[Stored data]
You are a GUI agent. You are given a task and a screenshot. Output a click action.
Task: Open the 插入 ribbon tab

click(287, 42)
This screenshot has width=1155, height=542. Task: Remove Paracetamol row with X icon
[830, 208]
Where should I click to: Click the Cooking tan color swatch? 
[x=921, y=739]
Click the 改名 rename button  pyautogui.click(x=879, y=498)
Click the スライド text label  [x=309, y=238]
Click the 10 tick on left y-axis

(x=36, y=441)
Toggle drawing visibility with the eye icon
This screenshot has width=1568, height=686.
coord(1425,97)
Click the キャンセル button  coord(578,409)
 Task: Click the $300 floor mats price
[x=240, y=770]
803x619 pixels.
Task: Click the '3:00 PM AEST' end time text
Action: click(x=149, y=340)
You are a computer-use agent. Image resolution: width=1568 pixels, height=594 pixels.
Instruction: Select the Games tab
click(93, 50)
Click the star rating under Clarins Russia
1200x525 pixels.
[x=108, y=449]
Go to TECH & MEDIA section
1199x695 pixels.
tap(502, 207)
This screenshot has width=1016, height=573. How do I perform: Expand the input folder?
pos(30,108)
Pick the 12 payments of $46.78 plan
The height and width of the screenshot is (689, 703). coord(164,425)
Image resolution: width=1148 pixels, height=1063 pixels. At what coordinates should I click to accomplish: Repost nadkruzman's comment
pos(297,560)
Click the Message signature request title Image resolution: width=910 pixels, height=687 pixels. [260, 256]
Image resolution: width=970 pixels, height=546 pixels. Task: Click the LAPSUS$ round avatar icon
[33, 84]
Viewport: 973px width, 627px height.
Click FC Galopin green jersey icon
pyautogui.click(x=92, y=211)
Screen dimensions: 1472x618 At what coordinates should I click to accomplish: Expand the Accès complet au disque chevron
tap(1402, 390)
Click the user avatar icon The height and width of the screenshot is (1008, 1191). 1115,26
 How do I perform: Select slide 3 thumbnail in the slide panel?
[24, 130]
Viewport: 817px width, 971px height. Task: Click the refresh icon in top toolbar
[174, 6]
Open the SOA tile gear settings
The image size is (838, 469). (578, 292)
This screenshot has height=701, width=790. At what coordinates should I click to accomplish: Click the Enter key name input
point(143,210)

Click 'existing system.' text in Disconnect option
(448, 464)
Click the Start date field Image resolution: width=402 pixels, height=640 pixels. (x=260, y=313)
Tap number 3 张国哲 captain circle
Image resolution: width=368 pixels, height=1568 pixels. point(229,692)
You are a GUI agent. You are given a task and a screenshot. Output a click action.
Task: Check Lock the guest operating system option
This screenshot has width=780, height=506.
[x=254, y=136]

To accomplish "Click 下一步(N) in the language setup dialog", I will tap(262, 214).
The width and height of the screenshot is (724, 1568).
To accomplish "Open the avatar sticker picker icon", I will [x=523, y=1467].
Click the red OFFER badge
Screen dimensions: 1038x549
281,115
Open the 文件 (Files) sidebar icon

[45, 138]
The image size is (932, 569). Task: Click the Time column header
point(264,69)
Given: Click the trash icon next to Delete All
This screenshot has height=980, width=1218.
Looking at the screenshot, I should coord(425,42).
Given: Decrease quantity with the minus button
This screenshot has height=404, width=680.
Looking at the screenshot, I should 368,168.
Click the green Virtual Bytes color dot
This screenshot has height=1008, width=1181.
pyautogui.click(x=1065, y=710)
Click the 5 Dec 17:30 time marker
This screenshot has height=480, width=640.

• Work to be completed: Write out each entry again, character for character.

• Solution for this task:
You are a GUI agent. You are given a task and a screenshot. Output a click action.
Task: Open the 插入 ribbon tab

click(287, 42)
This screenshot has width=1155, height=542. Task: Remove Paracetamol row with X icon
[830, 208]
Where should I click to: Click the Cooking tan color swatch? 
[x=921, y=739]
Click the 改名 rename button  pyautogui.click(x=879, y=498)
Click the スライド text label  [x=309, y=238]
Click the 10 tick on left y-axis

(x=36, y=441)
Toggle drawing visibility with the eye icon
This screenshot has width=1568, height=686.
coord(1425,97)
Click the キャンセル button  coord(578,409)
 Task: Click the $300 floor mats price
[x=240, y=770]
803x619 pixels.
Task: Click the '3:00 PM AEST' end time text
Action: click(x=149, y=340)
You are a computer-use agent. Image resolution: width=1568 pixels, height=594 pixels.
Instruction: Select the Games tab
click(93, 50)
Click the star rating under Clarins Russia
1200x525 pixels.
[x=108, y=449]
Go to TECH & MEDIA section
1199x695 pixels.
tap(502, 207)
This screenshot has width=1016, height=573. How do I perform: Expand the input folder?
pos(30,108)
Pick the 12 payments of $46.78 plan
The height and width of the screenshot is (689, 703). coord(164,425)
Image resolution: width=1148 pixels, height=1063 pixels. At what coordinates should I click to accomplish: Repost nadkruzman's comment
pos(297,560)
Click the Message signature request title Image resolution: width=910 pixels, height=687 pixels. [260, 256]
Image resolution: width=970 pixels, height=546 pixels. Task: Click the LAPSUS$ round avatar icon
[33, 84]
Viewport: 973px width, 627px height.
Click FC Galopin green jersey icon
pyautogui.click(x=92, y=211)
Screen dimensions: 1472x618 At what coordinates should I click to accomplish: Expand the Accès complet au disque chevron
tap(1402, 390)
Click the user avatar icon The height and width of the screenshot is (1008, 1191). 1115,26
 How do I perform: Select slide 3 thumbnail in the slide panel?
[24, 130]
Viewport: 817px width, 971px height. Task: Click the refresh icon in top toolbar
[174, 6]
Open the SOA tile gear settings
The image size is (838, 469). (578, 292)
This screenshot has height=701, width=790. At what coordinates should I click to accomplish: Click the Enter key name input
point(143,210)

Click 'existing system.' text in Disconnect option
(448, 464)
Click the Start date field Image resolution: width=402 pixels, height=640 pixels. (x=260, y=313)
Tap number 3 张国哲 captain circle
Image resolution: width=368 pixels, height=1568 pixels. point(229,692)
You are a GUI agent. You are given a task and a screenshot. Output a click action.
Task: Check Lock the guest operating system option
This screenshot has width=780, height=506.
[x=254, y=136]

To accomplish "Click 下一步(N) in the language setup dialog", I will tap(262, 214).
The width and height of the screenshot is (724, 1568).
To accomplish "Open the avatar sticker picker icon", I will [x=523, y=1467].
Click the red OFFER badge
Screen dimensions: 1038x549
281,115
Open the 文件 (Files) sidebar icon

[45, 138]
The image size is (932, 569). Task: Click the Time column header
point(264,69)
Given: Click the trash icon next to Delete All
This screenshot has height=980, width=1218.
Looking at the screenshot, I should coord(425,42).
Given: Decrease quantity with the minus button
This screenshot has height=404, width=680.
Looking at the screenshot, I should 368,168.
Click the green Virtual Bytes color dot
This screenshot has height=1008, width=1181.
pyautogui.click(x=1065, y=710)
Click the 5 Dec 17:30 time marker
This screenshot has height=480, width=640.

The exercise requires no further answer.